Of course, they will. They will be because their plan is to use the event to identify the community's gays in an effort to round up the gays after the parade and send them off to one of those "camps" that will help relieve them of their sinful ways.

While Tennessee Queer is filled to the brim with Southern cliche's, it also possesses a quiet charm and hints of Southern-tinged fare from the likes of Del Shores and Leslie Jordan without quite as much bite and spark. Tennessee Queer was nominated for the Jury Award from the Oxford Film Festival in Mississippi, and has been referred to by at least one critic as "Mayberry LGBT." I have to admit that's a great line and it's not far from the truth!

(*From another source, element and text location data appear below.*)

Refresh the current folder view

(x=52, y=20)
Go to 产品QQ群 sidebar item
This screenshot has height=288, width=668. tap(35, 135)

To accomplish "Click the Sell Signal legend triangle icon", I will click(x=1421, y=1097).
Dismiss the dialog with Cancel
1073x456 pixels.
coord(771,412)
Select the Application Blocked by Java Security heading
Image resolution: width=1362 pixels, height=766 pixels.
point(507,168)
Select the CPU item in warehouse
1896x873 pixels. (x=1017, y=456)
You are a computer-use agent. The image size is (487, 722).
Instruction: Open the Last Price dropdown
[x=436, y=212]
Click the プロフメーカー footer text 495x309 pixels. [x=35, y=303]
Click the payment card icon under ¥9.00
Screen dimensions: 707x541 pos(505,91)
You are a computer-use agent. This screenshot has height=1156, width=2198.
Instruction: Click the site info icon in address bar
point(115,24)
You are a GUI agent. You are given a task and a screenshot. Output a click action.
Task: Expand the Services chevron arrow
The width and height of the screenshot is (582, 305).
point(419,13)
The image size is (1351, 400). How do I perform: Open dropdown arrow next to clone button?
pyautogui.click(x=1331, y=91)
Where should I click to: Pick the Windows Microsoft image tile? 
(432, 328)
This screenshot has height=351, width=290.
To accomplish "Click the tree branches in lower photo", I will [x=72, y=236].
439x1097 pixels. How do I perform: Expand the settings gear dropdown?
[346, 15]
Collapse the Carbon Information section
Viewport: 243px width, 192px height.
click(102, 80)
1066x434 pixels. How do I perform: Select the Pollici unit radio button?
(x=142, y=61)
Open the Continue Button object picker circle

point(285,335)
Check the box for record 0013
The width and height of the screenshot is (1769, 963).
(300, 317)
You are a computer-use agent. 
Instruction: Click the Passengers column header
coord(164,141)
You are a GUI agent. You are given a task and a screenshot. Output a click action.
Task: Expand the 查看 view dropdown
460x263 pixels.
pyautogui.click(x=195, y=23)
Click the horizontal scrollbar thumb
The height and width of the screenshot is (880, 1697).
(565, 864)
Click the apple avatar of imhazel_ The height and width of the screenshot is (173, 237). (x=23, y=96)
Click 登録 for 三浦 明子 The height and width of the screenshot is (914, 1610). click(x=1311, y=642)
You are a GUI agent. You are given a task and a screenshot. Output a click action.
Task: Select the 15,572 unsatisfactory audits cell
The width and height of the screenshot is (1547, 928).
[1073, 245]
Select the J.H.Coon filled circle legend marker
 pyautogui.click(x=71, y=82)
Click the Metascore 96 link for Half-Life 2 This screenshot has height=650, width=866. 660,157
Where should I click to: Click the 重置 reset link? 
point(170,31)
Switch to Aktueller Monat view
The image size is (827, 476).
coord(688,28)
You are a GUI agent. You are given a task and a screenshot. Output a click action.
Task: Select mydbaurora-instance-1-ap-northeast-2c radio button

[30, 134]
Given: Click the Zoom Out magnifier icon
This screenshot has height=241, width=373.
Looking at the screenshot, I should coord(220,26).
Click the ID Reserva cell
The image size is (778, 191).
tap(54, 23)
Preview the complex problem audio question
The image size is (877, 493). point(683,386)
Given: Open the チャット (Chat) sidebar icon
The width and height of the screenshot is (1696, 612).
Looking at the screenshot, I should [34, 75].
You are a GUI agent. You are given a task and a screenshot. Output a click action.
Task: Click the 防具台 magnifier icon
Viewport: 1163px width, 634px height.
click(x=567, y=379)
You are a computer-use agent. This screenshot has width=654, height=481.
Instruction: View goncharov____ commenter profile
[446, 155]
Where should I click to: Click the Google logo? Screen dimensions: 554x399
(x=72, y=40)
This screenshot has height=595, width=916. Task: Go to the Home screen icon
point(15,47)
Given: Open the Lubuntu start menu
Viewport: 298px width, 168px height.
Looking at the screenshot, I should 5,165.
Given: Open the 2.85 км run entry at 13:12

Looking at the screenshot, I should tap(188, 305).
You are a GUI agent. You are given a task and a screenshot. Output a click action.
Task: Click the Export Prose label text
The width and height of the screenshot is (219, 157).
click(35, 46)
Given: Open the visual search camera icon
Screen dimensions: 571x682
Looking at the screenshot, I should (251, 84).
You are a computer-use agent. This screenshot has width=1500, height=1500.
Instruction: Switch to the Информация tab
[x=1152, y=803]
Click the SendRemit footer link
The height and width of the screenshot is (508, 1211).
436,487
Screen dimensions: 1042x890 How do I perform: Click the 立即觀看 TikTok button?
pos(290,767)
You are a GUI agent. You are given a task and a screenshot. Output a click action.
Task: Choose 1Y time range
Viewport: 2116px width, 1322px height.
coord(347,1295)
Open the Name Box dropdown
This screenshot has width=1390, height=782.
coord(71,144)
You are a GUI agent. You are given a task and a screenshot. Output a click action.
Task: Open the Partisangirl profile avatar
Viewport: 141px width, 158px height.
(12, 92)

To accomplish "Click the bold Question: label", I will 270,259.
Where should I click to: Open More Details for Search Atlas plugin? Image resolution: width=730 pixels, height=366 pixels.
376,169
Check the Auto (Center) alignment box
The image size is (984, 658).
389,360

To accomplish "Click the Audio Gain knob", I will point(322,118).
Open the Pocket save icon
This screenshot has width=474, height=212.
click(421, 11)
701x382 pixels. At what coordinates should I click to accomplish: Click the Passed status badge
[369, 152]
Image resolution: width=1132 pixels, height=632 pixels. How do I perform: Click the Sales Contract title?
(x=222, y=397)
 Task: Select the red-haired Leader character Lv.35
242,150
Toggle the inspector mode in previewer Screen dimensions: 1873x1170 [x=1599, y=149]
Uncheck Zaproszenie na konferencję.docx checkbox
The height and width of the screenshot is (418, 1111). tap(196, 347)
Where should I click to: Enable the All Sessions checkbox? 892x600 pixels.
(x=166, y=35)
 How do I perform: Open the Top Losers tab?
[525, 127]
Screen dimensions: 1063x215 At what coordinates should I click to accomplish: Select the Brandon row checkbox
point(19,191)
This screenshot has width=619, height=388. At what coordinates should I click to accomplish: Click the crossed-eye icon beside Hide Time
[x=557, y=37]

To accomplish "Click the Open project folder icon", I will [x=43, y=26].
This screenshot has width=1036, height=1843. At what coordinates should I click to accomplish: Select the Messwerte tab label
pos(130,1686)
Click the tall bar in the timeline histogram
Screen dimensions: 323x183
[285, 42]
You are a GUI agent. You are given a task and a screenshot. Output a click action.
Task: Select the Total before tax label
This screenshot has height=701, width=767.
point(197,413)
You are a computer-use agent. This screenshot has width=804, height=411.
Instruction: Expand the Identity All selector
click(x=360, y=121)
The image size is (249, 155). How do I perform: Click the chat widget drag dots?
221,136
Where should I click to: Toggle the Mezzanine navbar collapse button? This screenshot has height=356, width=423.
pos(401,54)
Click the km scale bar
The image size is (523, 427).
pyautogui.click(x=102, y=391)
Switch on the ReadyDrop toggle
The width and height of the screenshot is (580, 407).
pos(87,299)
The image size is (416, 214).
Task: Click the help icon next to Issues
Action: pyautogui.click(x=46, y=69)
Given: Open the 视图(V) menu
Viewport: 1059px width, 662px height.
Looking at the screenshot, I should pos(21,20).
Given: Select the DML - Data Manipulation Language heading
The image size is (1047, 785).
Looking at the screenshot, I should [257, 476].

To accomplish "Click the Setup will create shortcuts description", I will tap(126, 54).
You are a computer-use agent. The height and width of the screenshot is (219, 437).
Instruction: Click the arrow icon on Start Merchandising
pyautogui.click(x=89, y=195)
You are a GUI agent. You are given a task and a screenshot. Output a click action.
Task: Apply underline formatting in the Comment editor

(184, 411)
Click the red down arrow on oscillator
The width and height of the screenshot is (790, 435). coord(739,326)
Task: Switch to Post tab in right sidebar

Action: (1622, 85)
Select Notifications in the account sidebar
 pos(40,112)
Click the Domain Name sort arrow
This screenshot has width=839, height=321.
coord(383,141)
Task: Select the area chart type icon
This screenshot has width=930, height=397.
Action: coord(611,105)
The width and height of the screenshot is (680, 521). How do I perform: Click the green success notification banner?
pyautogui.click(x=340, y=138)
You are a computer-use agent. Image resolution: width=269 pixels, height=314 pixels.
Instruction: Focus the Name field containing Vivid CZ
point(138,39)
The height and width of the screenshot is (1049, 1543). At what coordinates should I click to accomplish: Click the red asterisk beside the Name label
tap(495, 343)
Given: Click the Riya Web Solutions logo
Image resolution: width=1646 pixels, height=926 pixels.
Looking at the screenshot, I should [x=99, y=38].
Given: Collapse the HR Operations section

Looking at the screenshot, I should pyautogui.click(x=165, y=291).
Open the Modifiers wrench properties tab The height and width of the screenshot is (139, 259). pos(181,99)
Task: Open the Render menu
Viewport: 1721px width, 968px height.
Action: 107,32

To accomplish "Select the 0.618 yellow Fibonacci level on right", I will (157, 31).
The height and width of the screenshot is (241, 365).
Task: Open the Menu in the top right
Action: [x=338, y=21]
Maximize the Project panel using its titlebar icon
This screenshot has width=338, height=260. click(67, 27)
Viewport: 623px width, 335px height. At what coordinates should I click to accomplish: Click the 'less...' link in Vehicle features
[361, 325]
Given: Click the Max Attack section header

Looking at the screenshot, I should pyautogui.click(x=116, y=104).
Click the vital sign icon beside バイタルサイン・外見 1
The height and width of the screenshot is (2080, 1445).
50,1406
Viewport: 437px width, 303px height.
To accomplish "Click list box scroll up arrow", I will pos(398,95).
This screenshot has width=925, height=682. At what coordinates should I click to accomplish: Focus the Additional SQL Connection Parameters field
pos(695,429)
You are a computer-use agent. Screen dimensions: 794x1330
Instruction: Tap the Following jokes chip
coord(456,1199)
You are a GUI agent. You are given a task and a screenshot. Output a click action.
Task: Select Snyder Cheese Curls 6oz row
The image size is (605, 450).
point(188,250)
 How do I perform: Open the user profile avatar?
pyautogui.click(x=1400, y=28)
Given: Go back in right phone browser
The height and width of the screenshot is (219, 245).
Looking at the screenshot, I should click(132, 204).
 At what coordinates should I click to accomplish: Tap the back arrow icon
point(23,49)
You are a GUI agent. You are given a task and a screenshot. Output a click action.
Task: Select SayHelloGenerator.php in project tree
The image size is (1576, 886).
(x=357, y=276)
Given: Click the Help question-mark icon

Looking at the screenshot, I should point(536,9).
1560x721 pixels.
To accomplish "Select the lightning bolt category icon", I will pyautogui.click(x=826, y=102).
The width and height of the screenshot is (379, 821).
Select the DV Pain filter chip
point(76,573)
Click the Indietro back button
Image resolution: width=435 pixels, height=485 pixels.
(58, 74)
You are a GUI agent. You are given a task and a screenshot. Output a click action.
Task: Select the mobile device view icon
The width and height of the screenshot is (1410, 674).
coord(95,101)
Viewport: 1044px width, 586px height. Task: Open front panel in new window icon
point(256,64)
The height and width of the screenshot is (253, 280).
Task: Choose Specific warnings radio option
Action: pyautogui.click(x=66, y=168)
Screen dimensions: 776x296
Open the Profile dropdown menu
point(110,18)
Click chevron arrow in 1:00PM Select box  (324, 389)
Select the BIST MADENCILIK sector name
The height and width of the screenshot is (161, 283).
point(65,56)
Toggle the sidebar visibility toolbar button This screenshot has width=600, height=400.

Directed by Tennessee filmmaker Mark Jones, Tennessee Queer may not go that deeply into the issues surrounded the bigoted nature of the small town where all its action occurs but it does build an involving story that draws you in, inspires you, and doesn't cheapen its story by tossing in unnecessary distractions. The film is serious, but it also possesses a gentle and winning sense of humor and humanity guided by a performance by Christian Walker that is warm and believable.

I've read that Jones financed the film out of his own funds, and Tennessee Queer has that sort of indie sensibility that wisely avoids the usual Hollywood trappings and melodramatic conclusions. Is it a masterpiece? No. Are production values really what you're used to when you hit the multi-plex? Nope.

With Tennessee Queer, you'll get an indie filmmaker's artistic vision of a story that feels like it was at least a little bit personal to him. The film possesses heart, humor, and a down home spirit that feels honest and well-earned. If you get a chance, check it out.